No, these are not only my preferences, these changes are coming soon to a Mass near you.

In the 4th General Congregation of the 11th General Synod of Catholic Bishops, today, the centrality of the Eucharist, the purpose of the Synod, was central to the discussion:

Archbishop Jan Pawel Lenga M.I.C., from Karaganda, Kazakhstan, who was persecuted for his faith during the years of soviet communism, recalled the days when the Eucharist was forced to be celebrated in secret by the faithful. He called to mind its sacredness and discussed ways to highlight this fact.

“Communion in the hand”, he said, “is spreading and even prevailing as being easier, as a kind of fashion. … Therefore, I humbly propose the following practical propositions: that the Holy See issue a universal regulation establishing the official way of receiving communion as being in the mouth and kneeling; with communion in the hand to be reserved for the clergy alone.”

Thus, brush your teeth and go to Confession.

Why learn Latin?
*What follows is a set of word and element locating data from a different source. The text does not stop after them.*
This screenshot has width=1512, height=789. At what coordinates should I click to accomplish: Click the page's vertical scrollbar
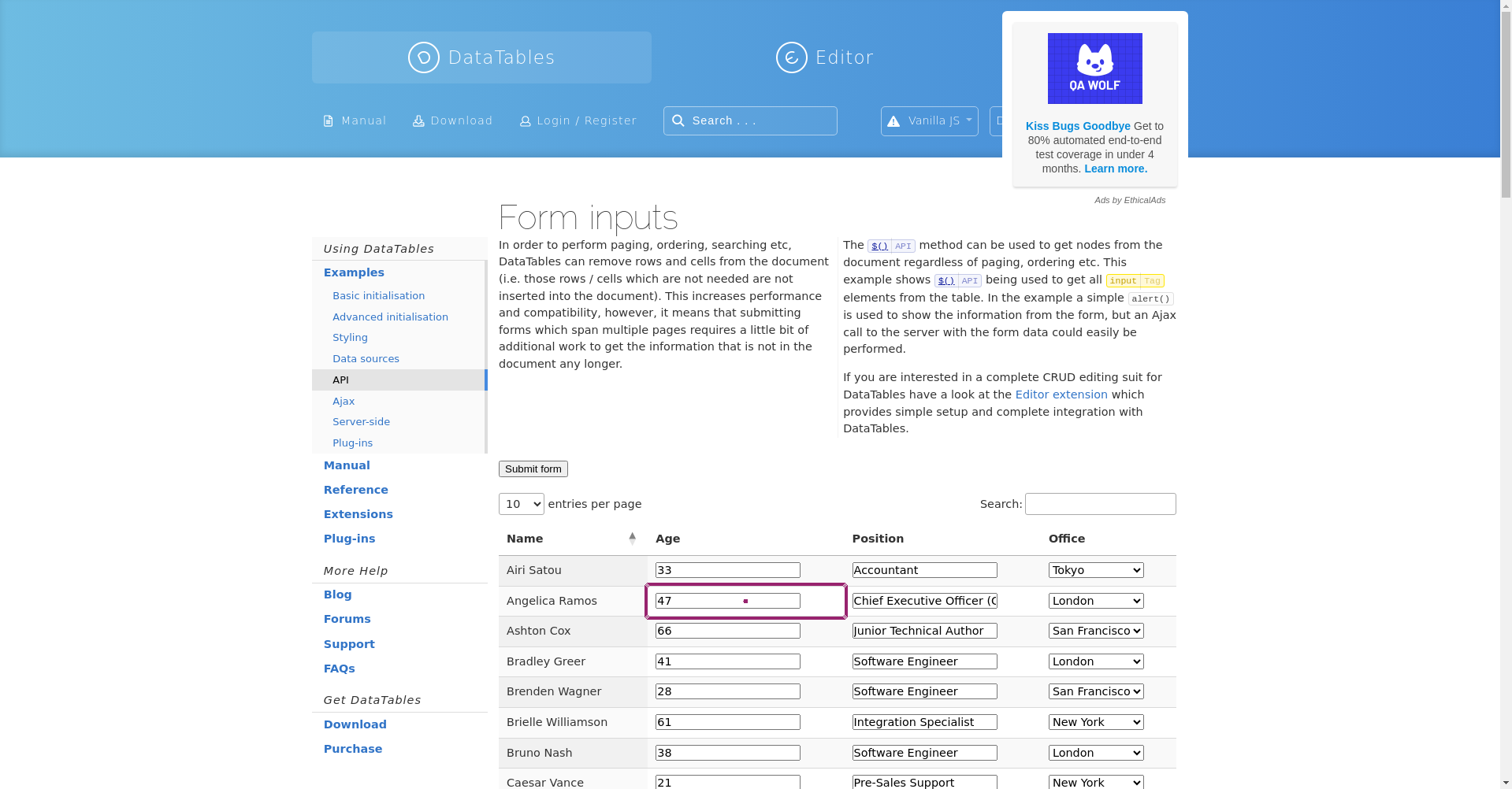point(1506,394)
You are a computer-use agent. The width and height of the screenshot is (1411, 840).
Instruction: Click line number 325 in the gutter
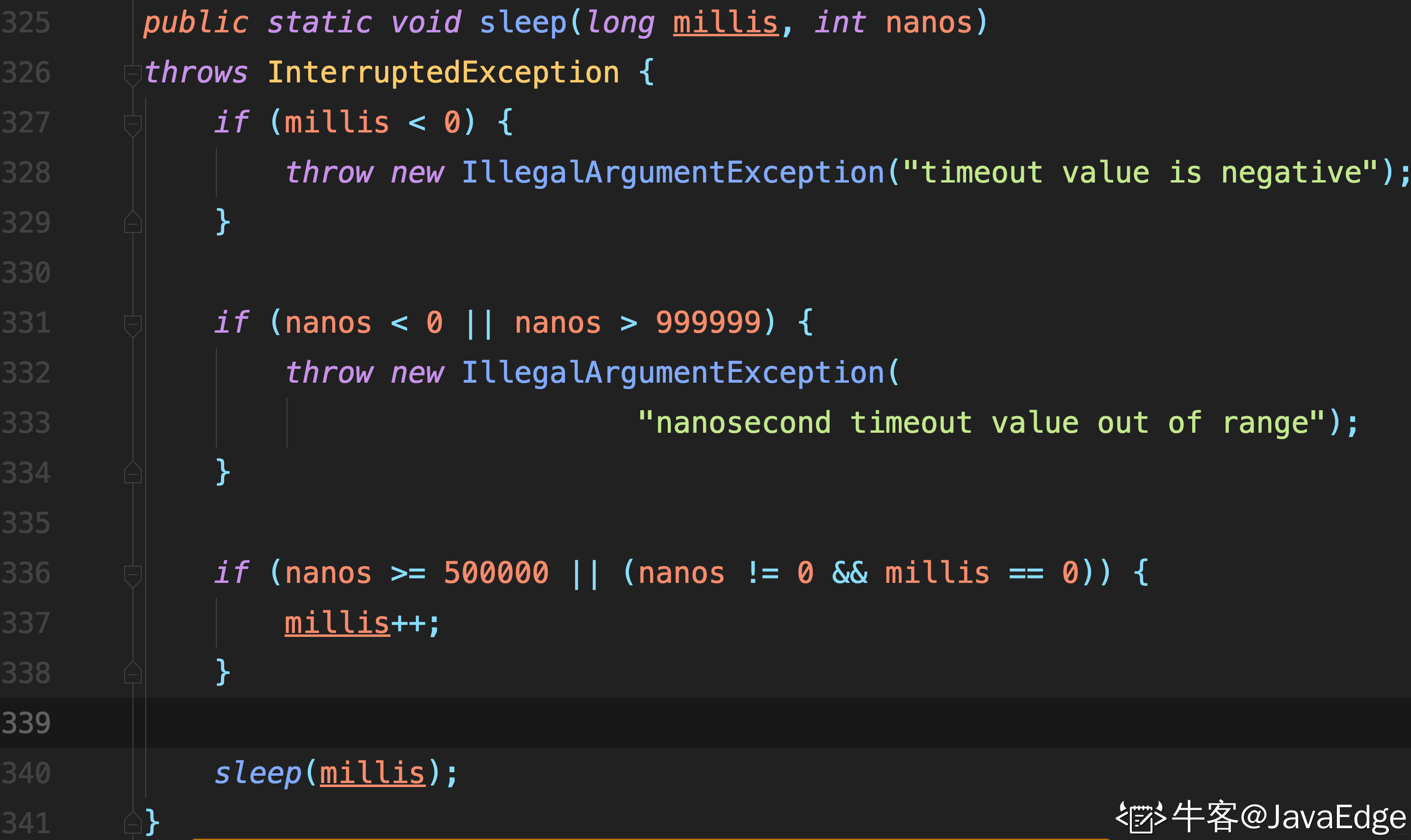tap(26, 23)
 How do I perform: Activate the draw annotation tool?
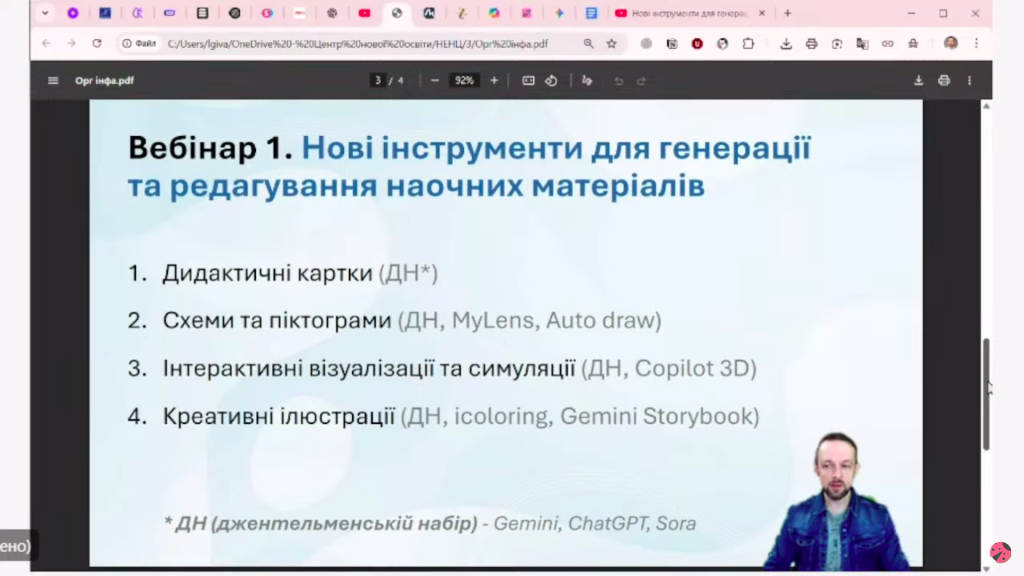coord(587,81)
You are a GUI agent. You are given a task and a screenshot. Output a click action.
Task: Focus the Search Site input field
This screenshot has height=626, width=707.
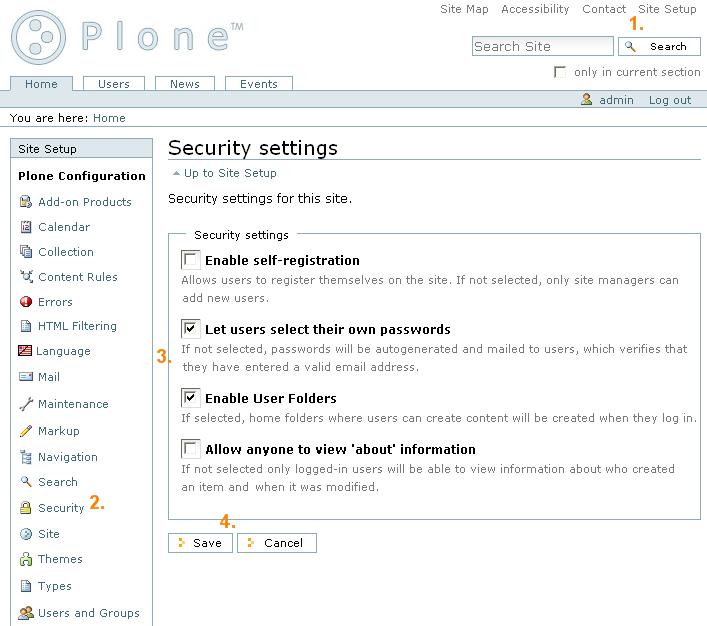542,46
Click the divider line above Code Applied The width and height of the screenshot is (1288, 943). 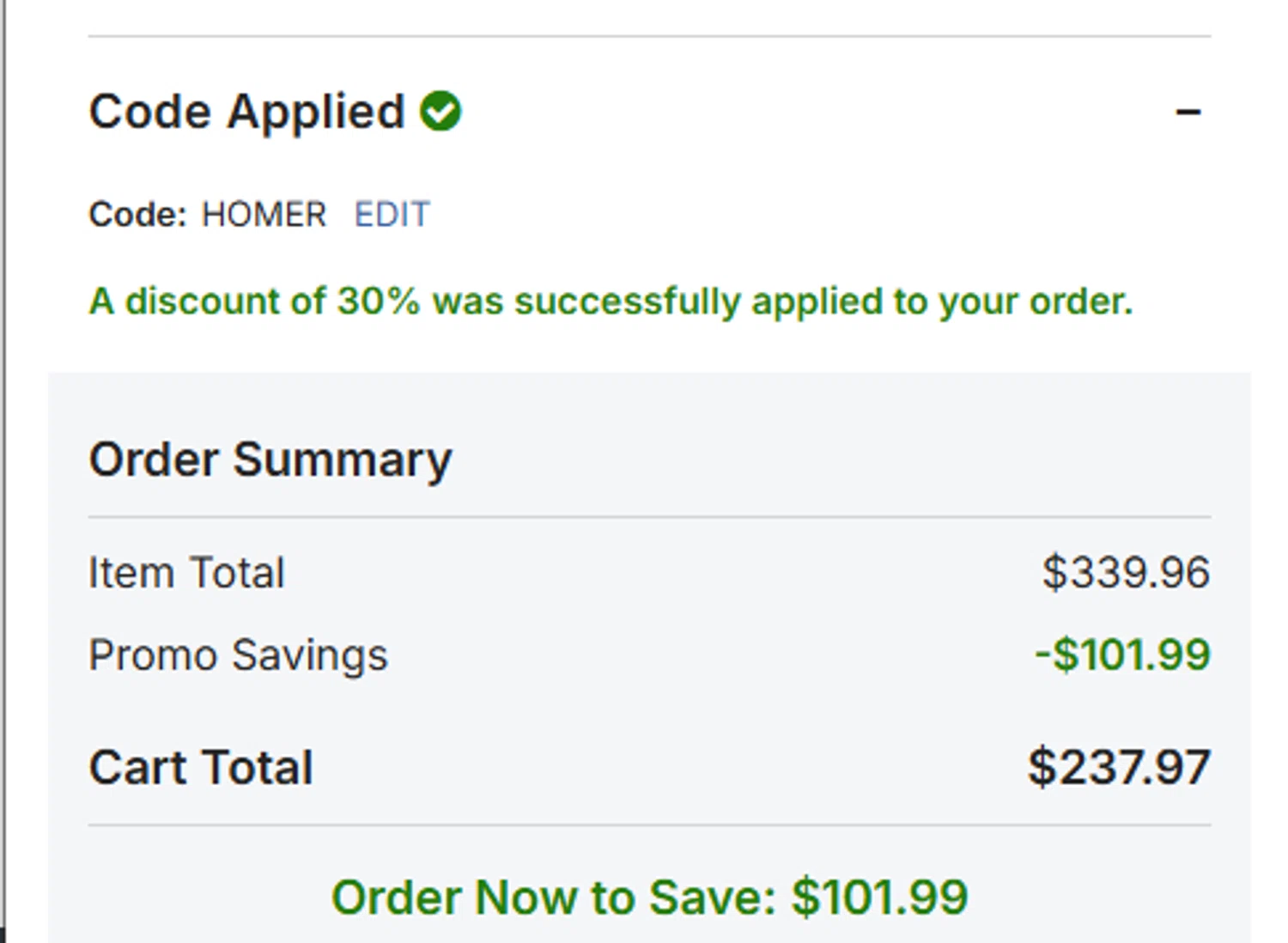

Well, because, except for the Youth Day Mass which had been scripted before John Paul II died, Benedict XVI, who has said and written repeatedly that the proper language for most of the Mass is Latin, has celebrated in Latin every major, public Mass since becoming Pope. In his first Mass as Pope for the College of Cardinals, he chose the Tridentine rite.
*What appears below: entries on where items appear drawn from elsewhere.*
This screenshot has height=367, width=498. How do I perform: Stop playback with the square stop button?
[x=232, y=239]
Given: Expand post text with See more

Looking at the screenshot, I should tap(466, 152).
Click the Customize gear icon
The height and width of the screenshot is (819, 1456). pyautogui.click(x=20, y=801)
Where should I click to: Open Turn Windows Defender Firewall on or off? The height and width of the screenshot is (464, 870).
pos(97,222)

Oh, and you if you want to know another coming change, Benedict XVI has said repeatedly and as recently as last month that the proper orientation of the priest during Mass is “East”, with his back to the congregation. Expect to see that, too.
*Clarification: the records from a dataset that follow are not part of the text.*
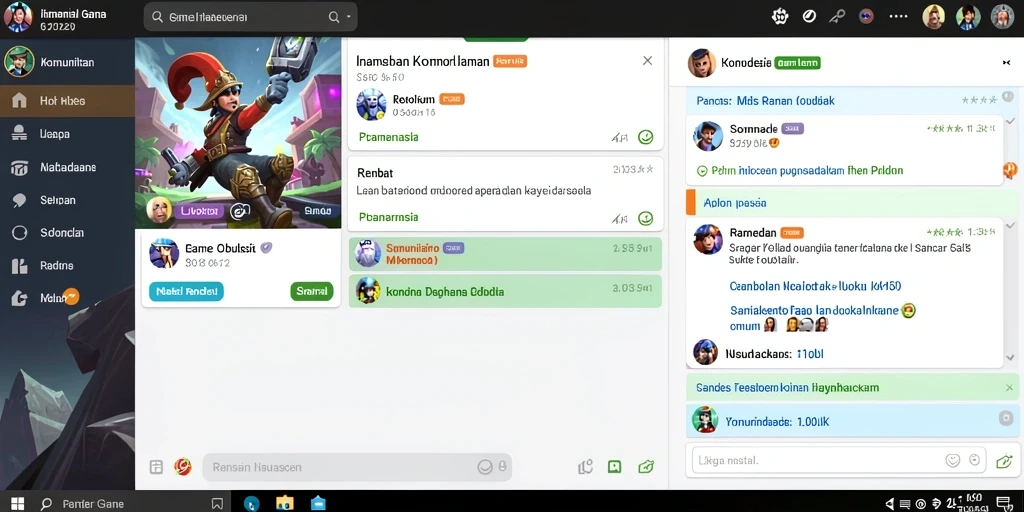Click the magnifier icon in search box

(x=334, y=18)
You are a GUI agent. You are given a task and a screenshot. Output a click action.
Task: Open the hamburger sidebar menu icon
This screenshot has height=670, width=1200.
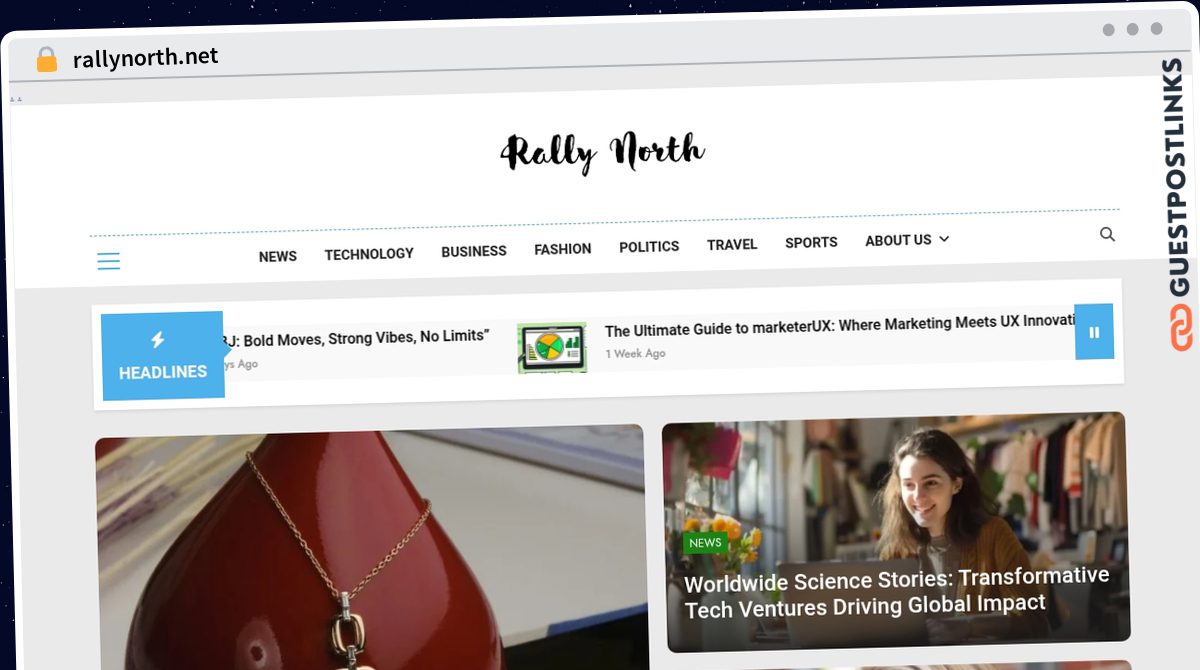tap(108, 262)
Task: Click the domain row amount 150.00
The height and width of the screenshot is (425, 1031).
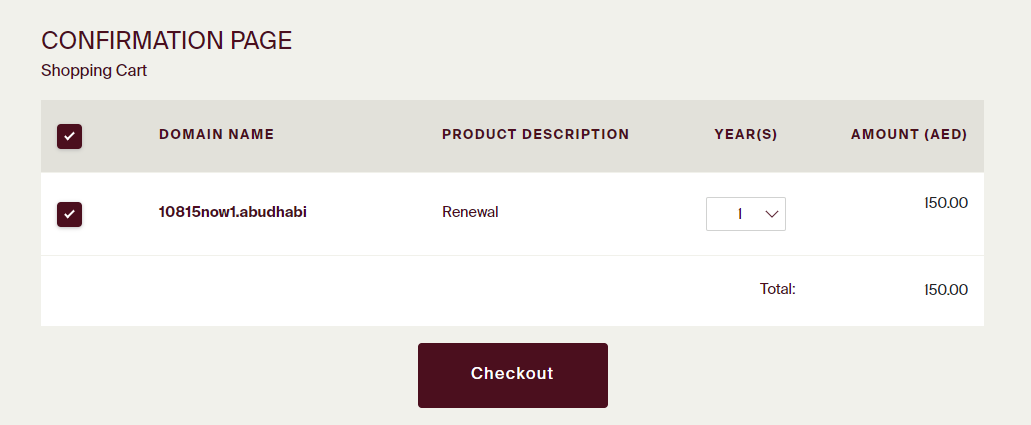Action: coord(946,203)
For parishes (ahem, St. Alban Roe) planning for major expansions or renovations, you might consider setting aside some funds to make your garage-like sancturies look like real Catholic churches, to install communion rails, and to rip out the free-standing table that blocks our view of the altar.

Pastors afraid that these corrections will drive away the marginal Catholics who so dominate suburban parishes might want to try following St. John Vianney’s plan, cordially provided by Marcus Scotus.